= Rika Burnham =

American museum educator

Rika Burnham is head of education at the Frick Collection in New York City. In 2018, she was a guest scholar at the Getty Research Institute. Previously, Burnham worked as the project director of the Teaching Institute for Museum Education at the School of the Art Institute of Chicago, as a museum educator at the Metropolitan Museum of Art, and as an adjunct professor at Teachers College, Columbia University. She is a widely published scholar in the field of Museum education.

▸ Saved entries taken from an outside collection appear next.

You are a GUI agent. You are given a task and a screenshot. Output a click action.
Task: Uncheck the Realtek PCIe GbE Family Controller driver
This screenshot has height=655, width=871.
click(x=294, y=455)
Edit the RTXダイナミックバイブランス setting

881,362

== Early life and education ==
Burnham was born in New York City and grew up in suburban New York state. She completed her bachelor's degree in art history at Harvard University. In a recent interview for the Archive of Museum Education, Burnham reflected on a course she took at Harvard titled "Design Principles," a descendant of the Bauhaus movement. She identified this course as " the first time I had ever looked at something, for a long time, lovingly, and with questions." After graduating, Burnham interned at the Philipsburg Manor House in Sleepy Hollow, New York. As a young woman, Burnham studied dance with Merce Cunningham and Martha Graham. Between 1975 and 1990, she worked as a professional dancer and choreographer with her dance group, the Burnham Company.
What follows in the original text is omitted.